TASK INSTRUCTIONS: Go through the data below and copy each line that includes "accomplish".

DATA FOR ANALYSIS:
------------------------
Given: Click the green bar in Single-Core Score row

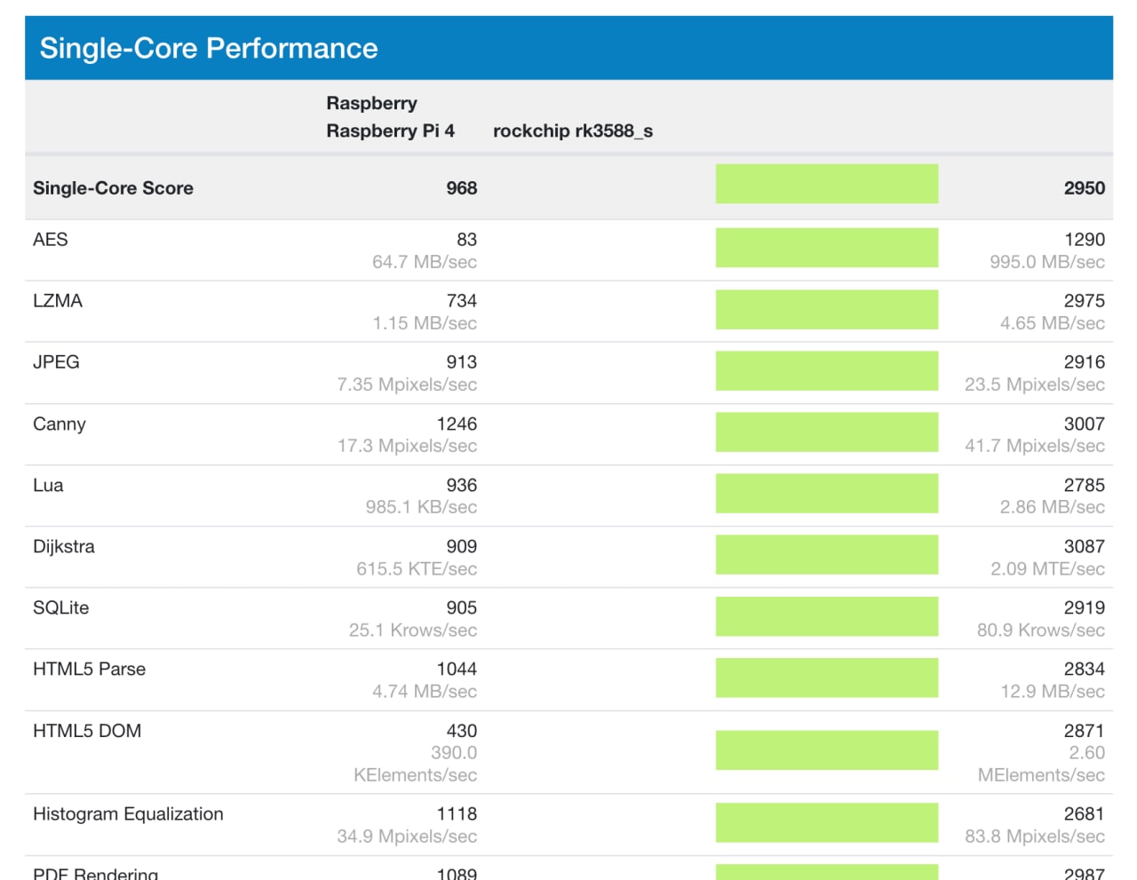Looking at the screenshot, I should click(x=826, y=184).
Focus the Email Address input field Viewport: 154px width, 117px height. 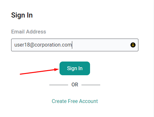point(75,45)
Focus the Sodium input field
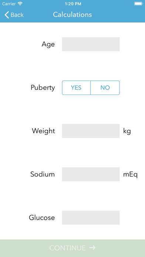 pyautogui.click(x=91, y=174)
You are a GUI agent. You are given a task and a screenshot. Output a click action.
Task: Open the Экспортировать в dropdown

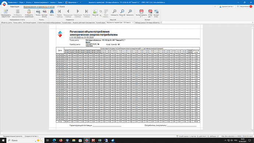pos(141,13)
------------------------
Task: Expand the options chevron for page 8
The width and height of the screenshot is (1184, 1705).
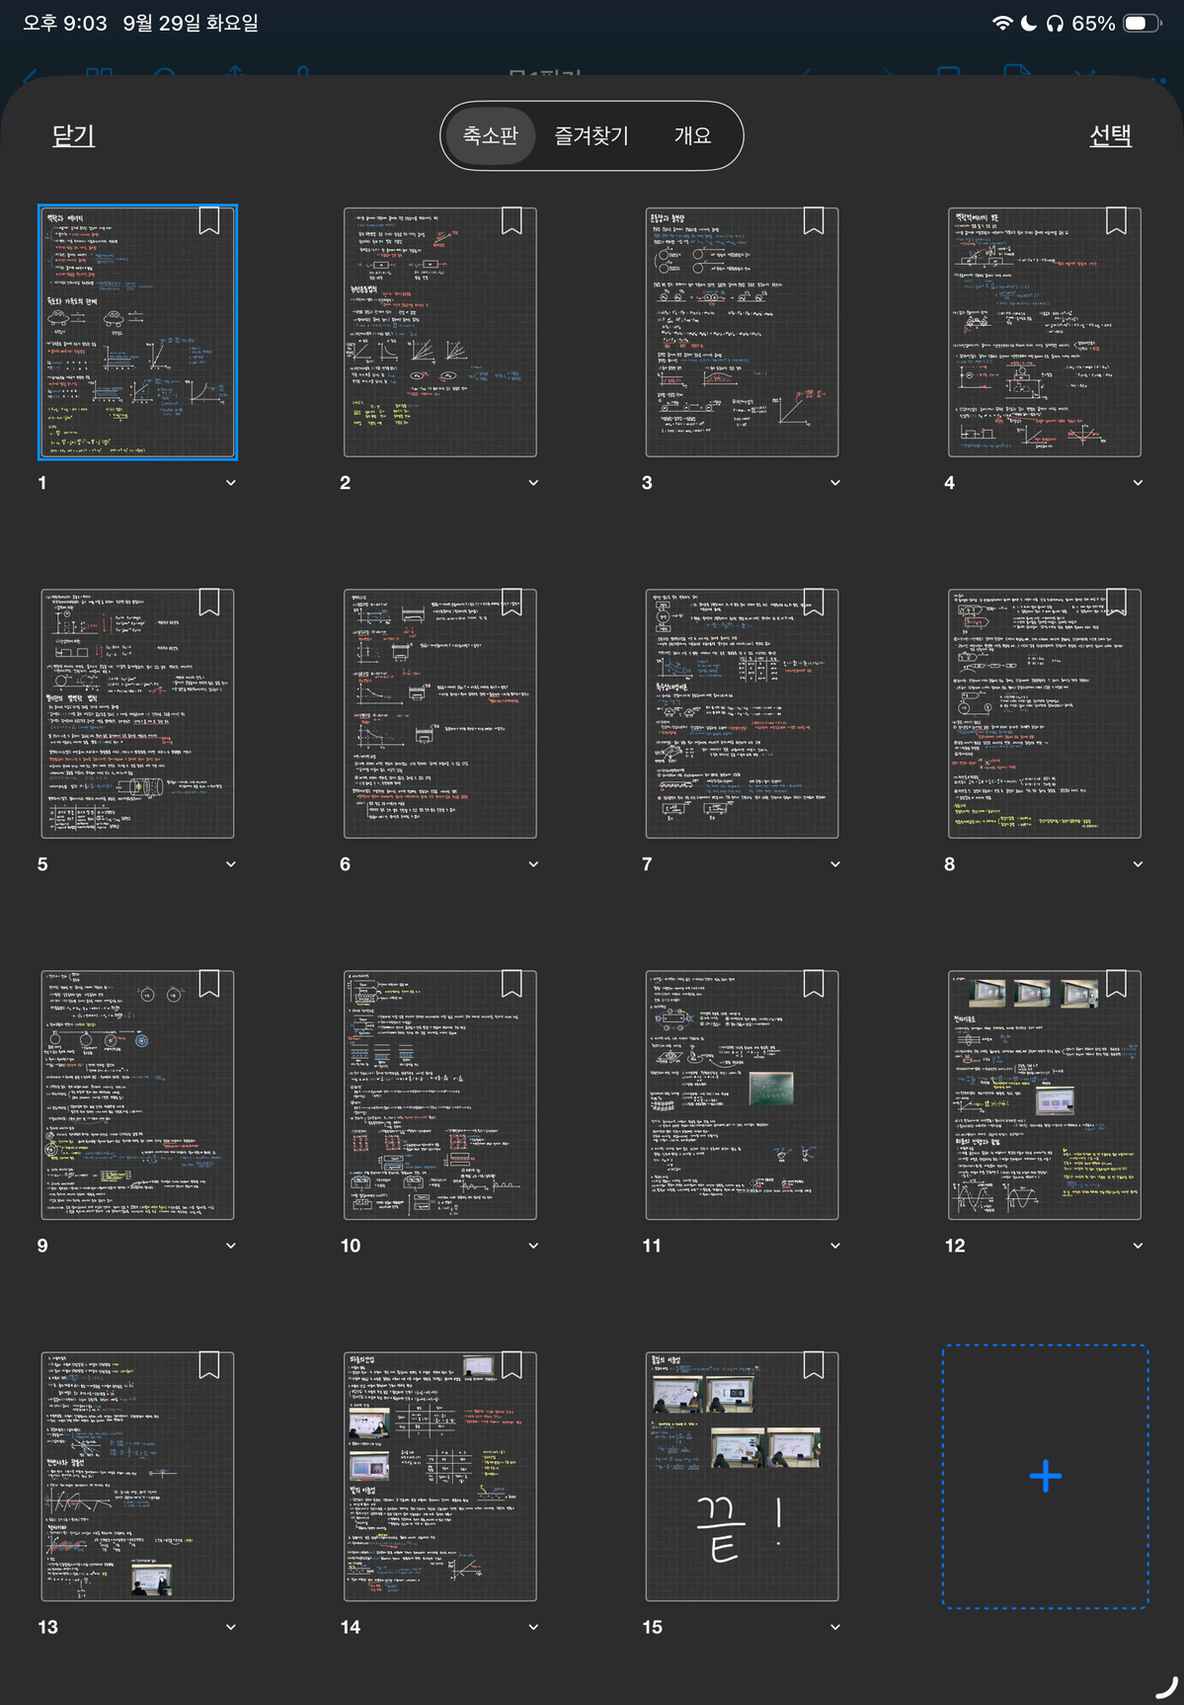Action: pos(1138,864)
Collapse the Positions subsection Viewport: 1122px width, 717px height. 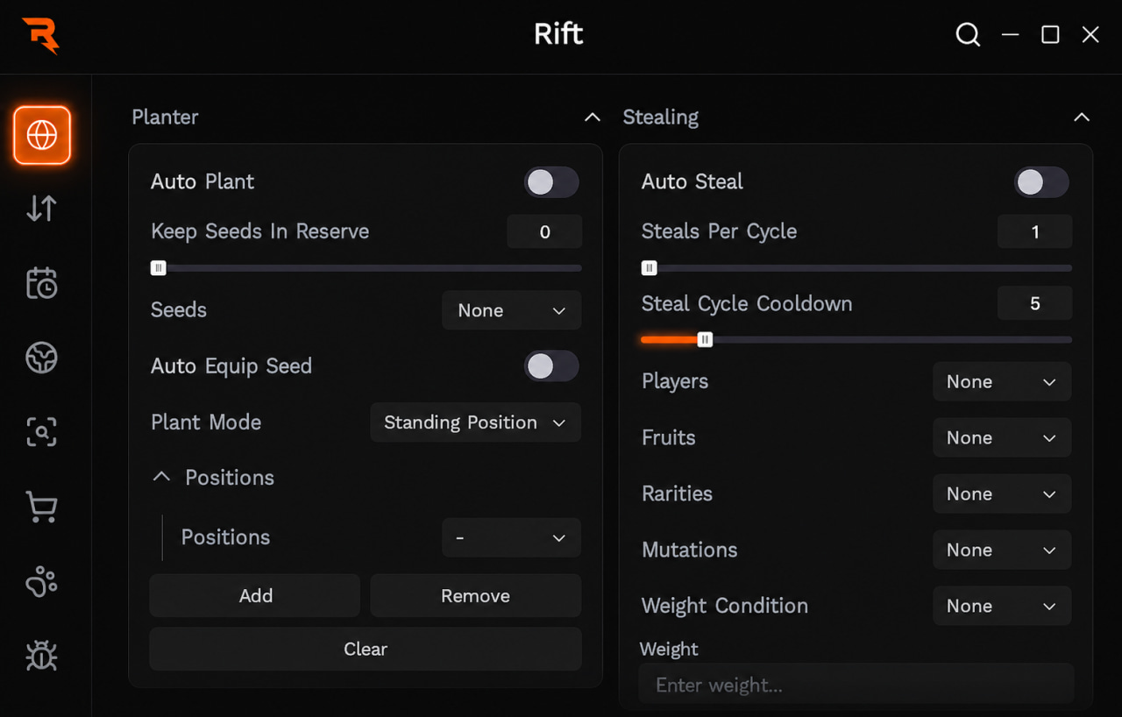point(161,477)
------------------------
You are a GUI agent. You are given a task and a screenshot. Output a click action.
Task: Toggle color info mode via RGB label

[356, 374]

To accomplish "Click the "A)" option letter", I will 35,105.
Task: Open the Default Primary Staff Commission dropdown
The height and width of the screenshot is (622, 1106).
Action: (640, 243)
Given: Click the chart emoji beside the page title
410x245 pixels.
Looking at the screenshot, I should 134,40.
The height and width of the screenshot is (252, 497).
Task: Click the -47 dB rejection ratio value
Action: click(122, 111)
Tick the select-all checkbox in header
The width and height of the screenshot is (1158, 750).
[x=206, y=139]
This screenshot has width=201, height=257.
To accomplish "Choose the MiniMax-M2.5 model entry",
------------------------
RESPONSE AREA:
To accomplish "Click the "A)" option letter", I will 35,105.
To accomplish "Choose the MiniMax-M2.5 model entry",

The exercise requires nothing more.